### [Task brief]
Look below for the line with "Find Jobs (811, 376)"; begin the copy there and stop after the line with "SiteMap (927, 1597)", keeping the text exact and the pictures out.

### [Dataset records]
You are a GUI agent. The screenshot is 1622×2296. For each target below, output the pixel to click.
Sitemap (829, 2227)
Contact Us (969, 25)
==
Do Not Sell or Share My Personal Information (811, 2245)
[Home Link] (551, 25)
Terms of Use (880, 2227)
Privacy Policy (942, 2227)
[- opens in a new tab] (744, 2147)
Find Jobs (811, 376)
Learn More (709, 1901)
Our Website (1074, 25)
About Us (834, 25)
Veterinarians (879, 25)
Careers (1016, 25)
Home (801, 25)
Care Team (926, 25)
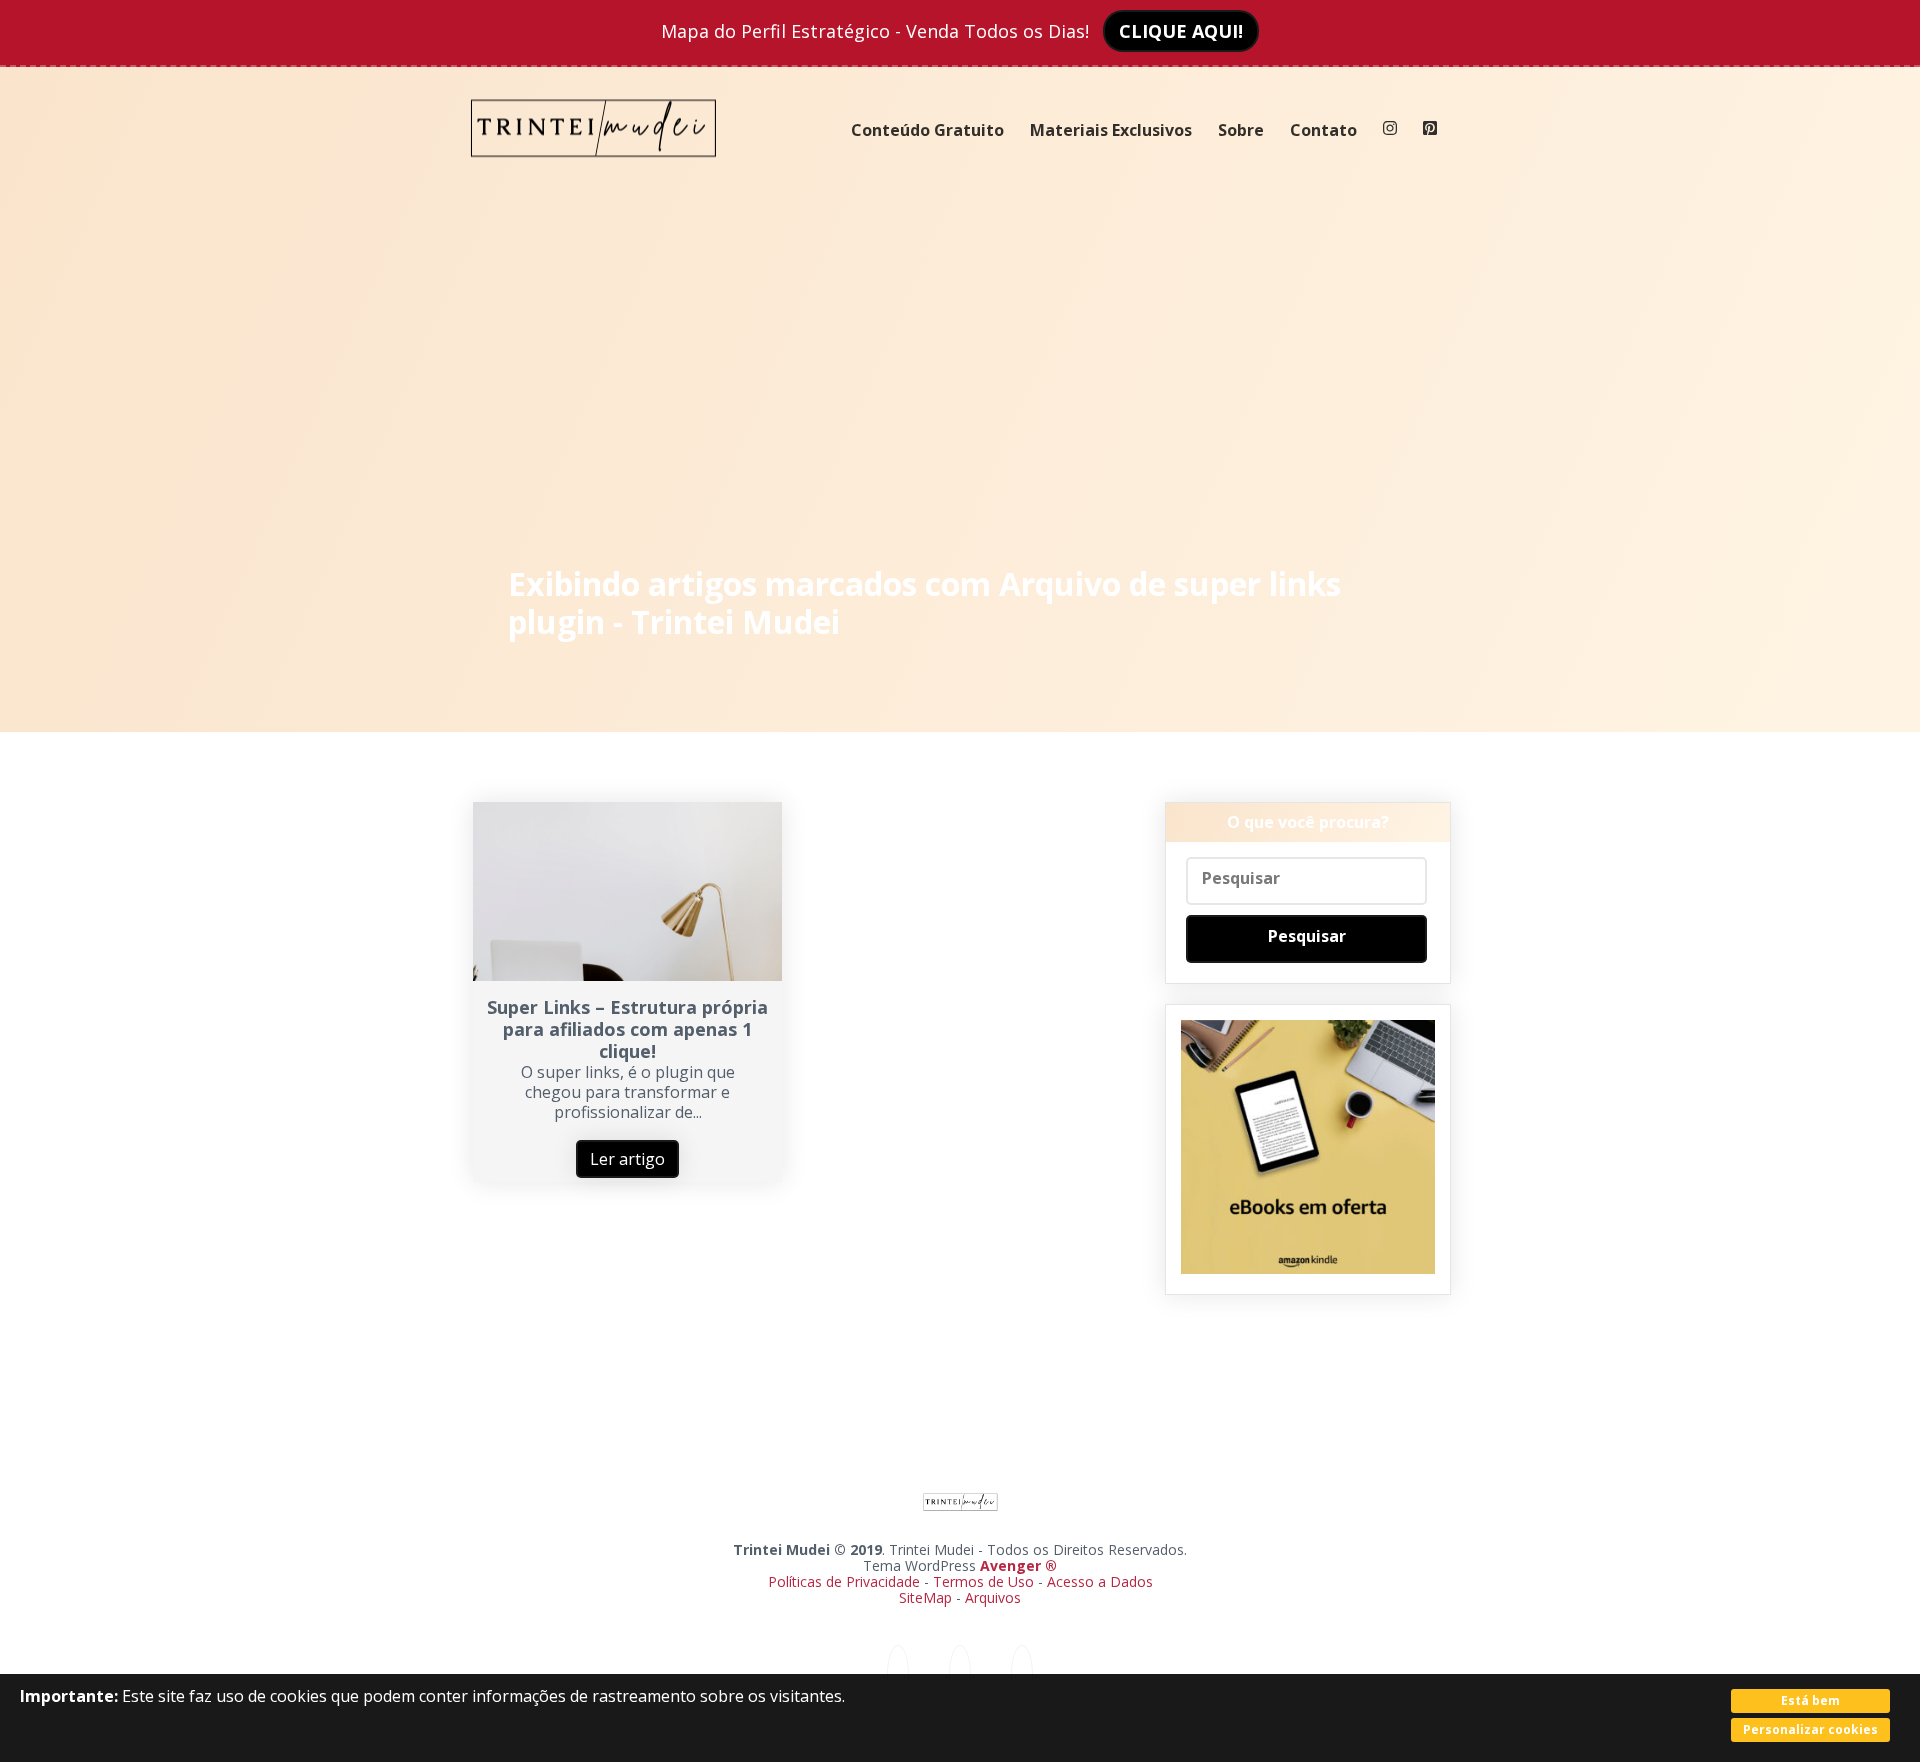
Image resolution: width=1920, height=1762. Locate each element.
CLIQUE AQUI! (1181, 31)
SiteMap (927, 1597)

### [Response area]
Find Jobs (811, 376)
Learn More (709, 1901)
Our Website (1074, 25)
About Us (834, 25)
Veterinarians (879, 25)
Careers (1016, 25)
Home (801, 25)
Care Team (926, 25)
Image resolution: width=1920, height=1762. Locate each element.
CLIQUE AQUI! (1181, 31)
SiteMap (927, 1597)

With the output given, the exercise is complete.